Now that we have new mortgage rules, it is more important than ever before to include the financing condition in any offer or be otherwise prepared for the consequences.

Pre-approvals are no guarantee your buyer will obtain financing.

Too many buyers are cavalier about submitting offers without a financing condition, especially during the pressure of a bidding war. They must understand that even with a pre-approval, the lender must be satisfied with its own appraisal. The foundation for most appraisals is, what would a willing buyer pay a willing seller, WITHOUT pressure?

In a bidding war, there is almost always pressure on the buyer.

This is why the appraisal will likely be lower than what the buyer offered and the lender will offer your buyer less money than they hoped for. The answer is always to have an extra five to 10 per cent of the down payment in reserve to protect themselves. In a condominium purchase, if it is conditional upon review of a status certificate, use that time to also make sure their financing is in order.

Lenders can change their mind right up until the day of closing.

Even if your buyer is approved after they sign the agreement, the lender can still change its mind based on anything that they may learn before they advance the funds. There are usually many conditions attached to any loan approval, such as verification of income, down payment and employment. Make sure your buyer works with their mortgage broker to satisfy all of these conditions and requirements as soon as possible in the process.

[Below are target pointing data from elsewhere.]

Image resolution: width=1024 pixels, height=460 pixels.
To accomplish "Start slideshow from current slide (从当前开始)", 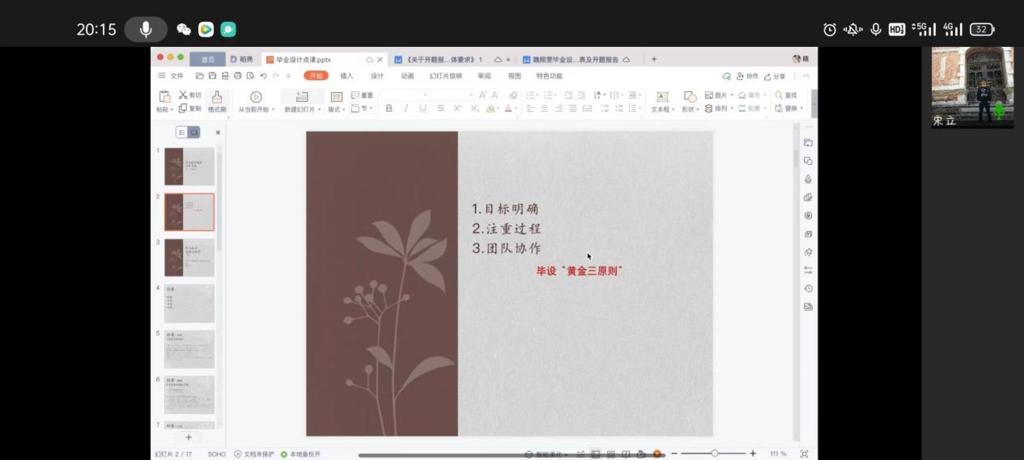I will [256, 98].
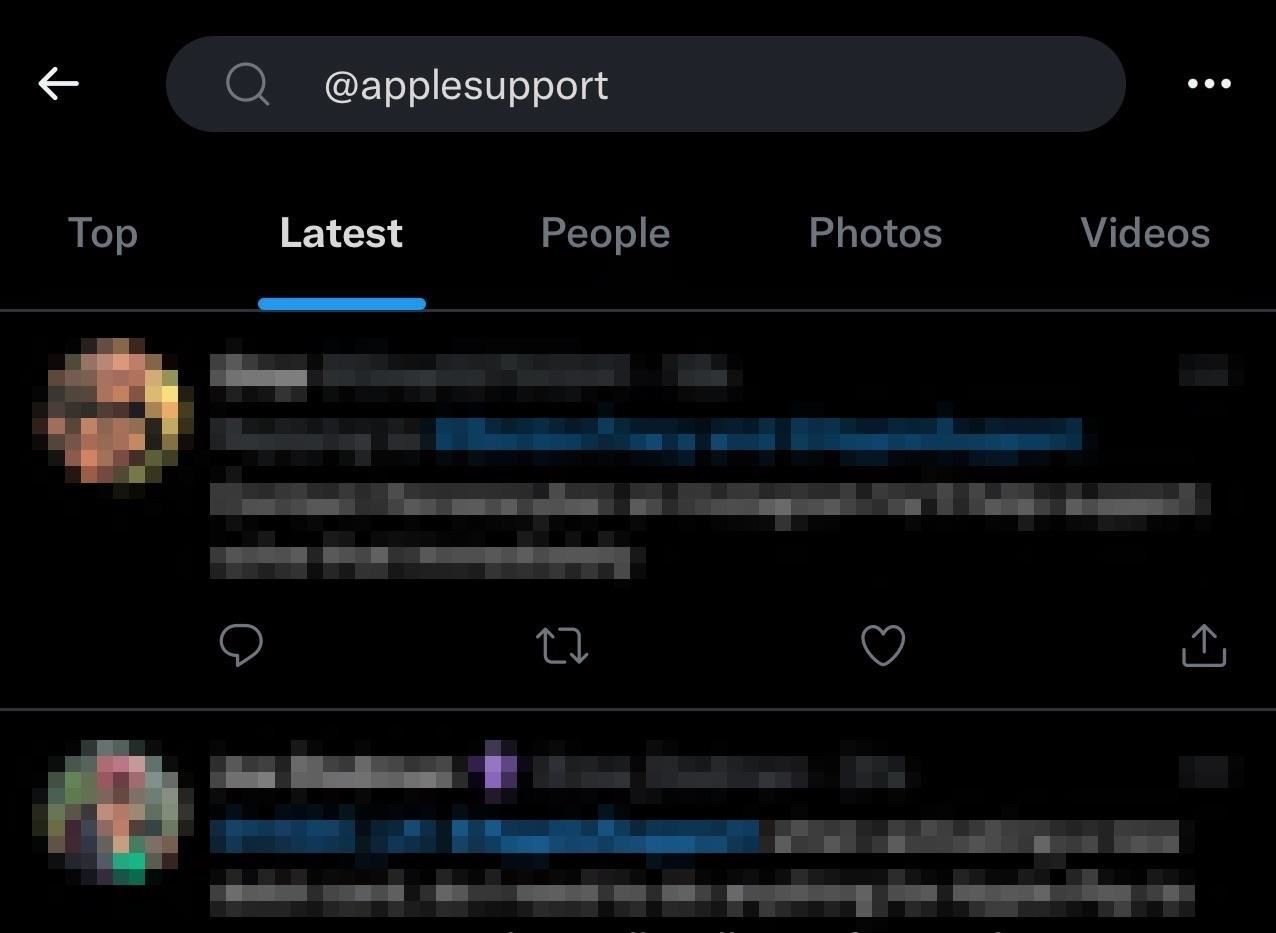Switch to the Top tab
1276x933 pixels.
click(102, 233)
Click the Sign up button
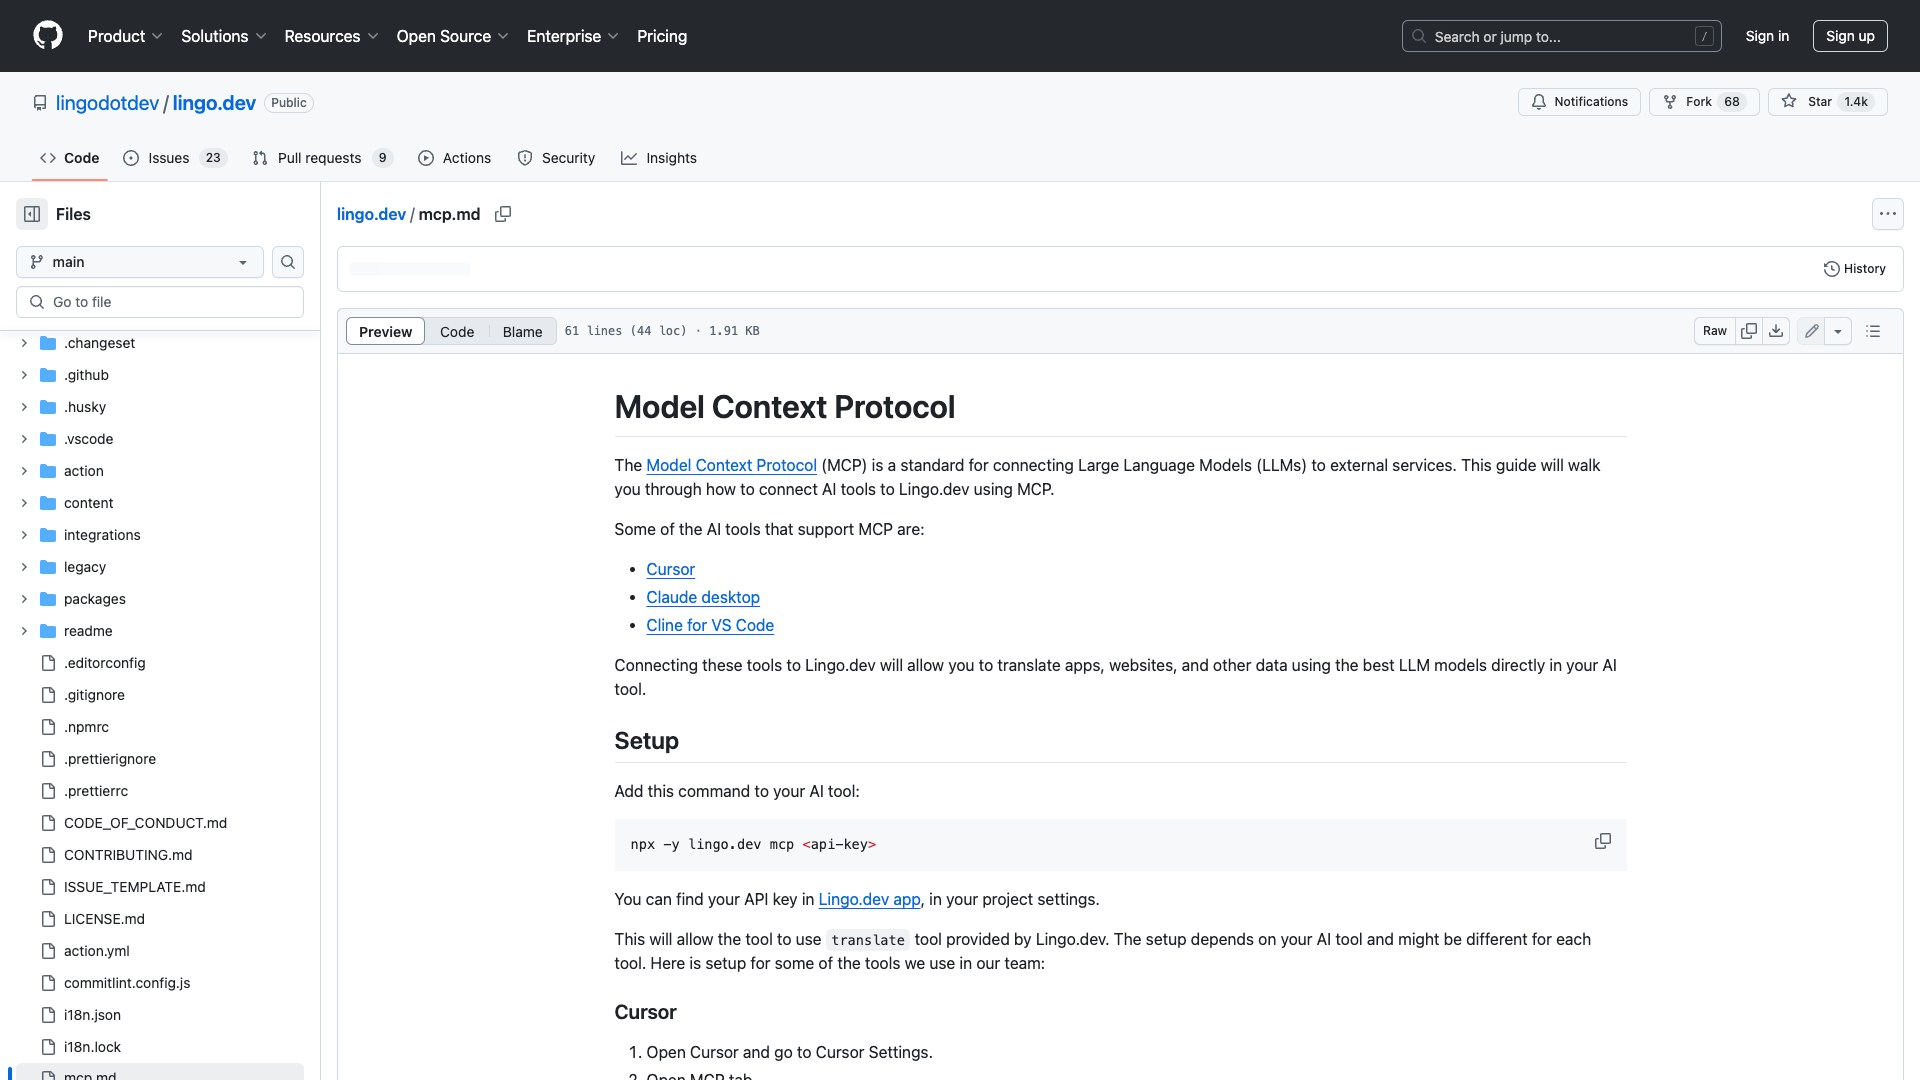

The worst words a lawyer can hear from a lender on the day of closing is “The file is in underwriting”. This typically means that someone else is reviewing the entire file because issues have arisen. In some cases this can result in the entire loan being cancelled, right on the day of closing. In our firm, since we receive and send funds via wire transfer, we are fortunately able to complete deals even when lenders are late transferring funds to our trust account.

Always know the net amount your buyer will receive from their lender.

Every mortgage commitment is different. Some may contain up-front fees for arranging the loan, appraisals, CMHC fees and PST, and interest to the interest adjustment date. All of these fees are deducted right off the top, before the balance is sent to their lawyer on the day of closing. The bottom line is that your buyer must know the exact amount that will be sent to their lawyer on closing, to make sure they have enough to make up the rest of the down payment, land transfer tax and legal fees. At our firm we remind clients to send us their mortgage instructions early in the process so that we can get them the net amount they will need to complete the transaction in a timely manner.

Get it in writing if your buyer wants no finance condition in the agreement.

If the buyer does go ahead and tell you to put the offer in without a finance condition, get these instructions in writing. It is not enough to write the finance condition in the offer and then have the buyer strike it out and initial it. It is better to use a separate form.

In Ontario, OREA has form 127, which makes it clear that the buyer is confirming to the buyer brokerage that they understand the risks in making an offer without conditions.